The length of the ondertrouw period can vary. Historically the period was three weeks. The idea was that there had to be enough time to determine that all legal and ecclesiastical requirements for marriage had been complied with.

In the Netherlands, the period between the ondertrouw and the marriage is not fixed. However, under article 46 of Book 1 of the Dutch Civil Code the maximum period is a year and under article 62 of Book 1 the minimum period is fourteen days unless an exemption is obtained from the Public Prosecutor (Openbaar Ministerie).
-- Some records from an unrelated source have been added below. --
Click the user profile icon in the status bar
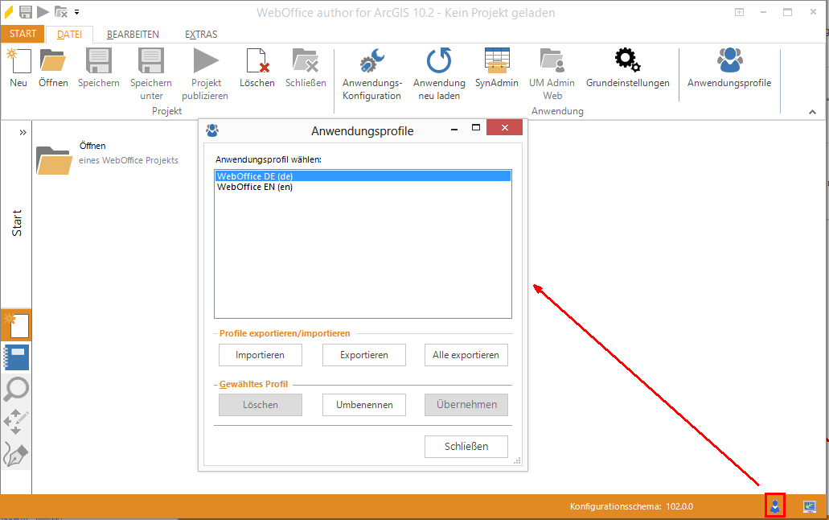The height and width of the screenshot is (520, 829). click(774, 506)
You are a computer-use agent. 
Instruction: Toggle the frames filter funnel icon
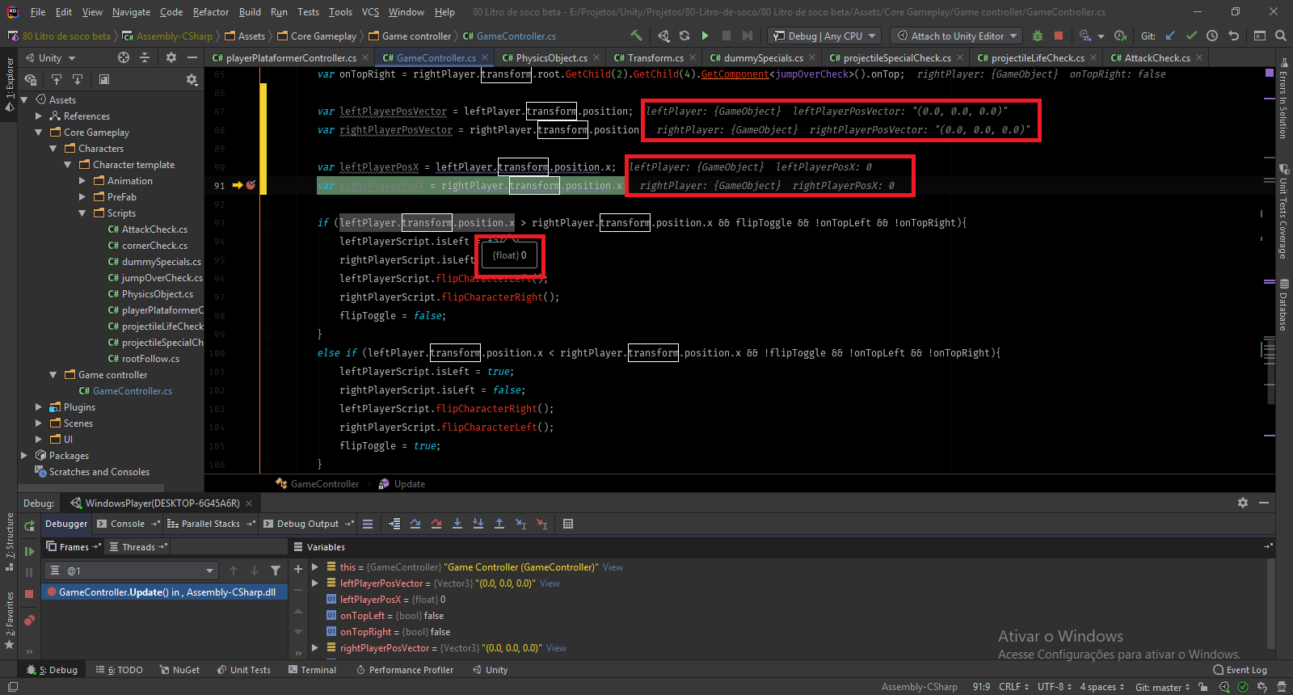coord(276,571)
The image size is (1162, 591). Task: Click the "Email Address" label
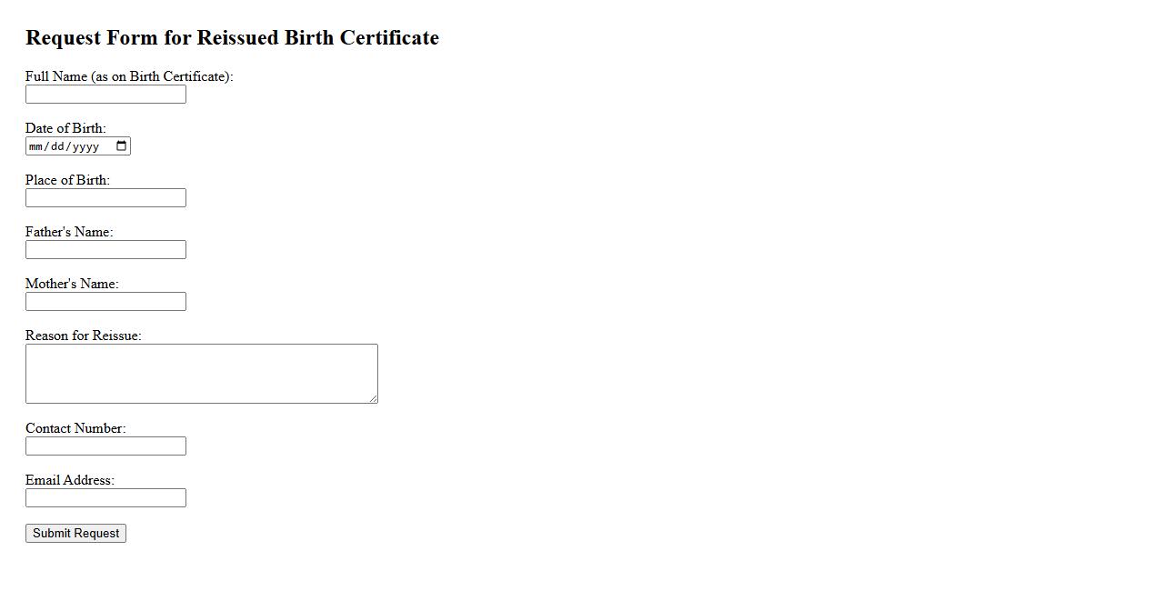[x=70, y=480]
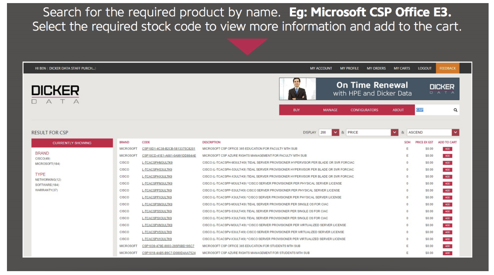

When the ondertrouw is registered at a town hall in the Netherlands, the following takes place:

- The production of the deed or certificates of birth
- Setting the time and date of the marriage ceremony (In the Netherlands the marriage ceremony itself is usually held at the town hall. Each town hall has a special hall for this.)
- The selection of the witnesses (In the Netherlands at least two witnesses must be present at the marriage ceremony. Their presence is integrated into the ceremony.)
- Determining the cost of the marriage ceremony to be charged by the municipality (One of the factors involved in this is the date and time.)
- Presentation of authorisation documents from the IND (the Dutch immigration department) if one of the partners does not have Dutch nationality
- Provision of information to the couple about the marriage ceremony itself
- Provision of information by the couple to the municipality any precise wishes they have about this

In Belgium (taking Antwerp as an example), after the ondertrouw the civil marriage must take place within no less than two weeks and no more than six months. The procedure is similar to that described above.

== Religious weddings ==

Ondertrouw is part of the mandatory civil marriage process, but some couples choose to have a religious wedding as well. In Belgium, couples intending to have a Roman Catholic wedding as well as a civil marriage register with the parish priest, usually at the bride's parish. The priest also gives pastoral guidance. In the Netherlands those wanting a religious wedding will arrange to have one after the civil marriage. In this event the civil ceremony is often a modest affair and may not really take much of the form of a wedding.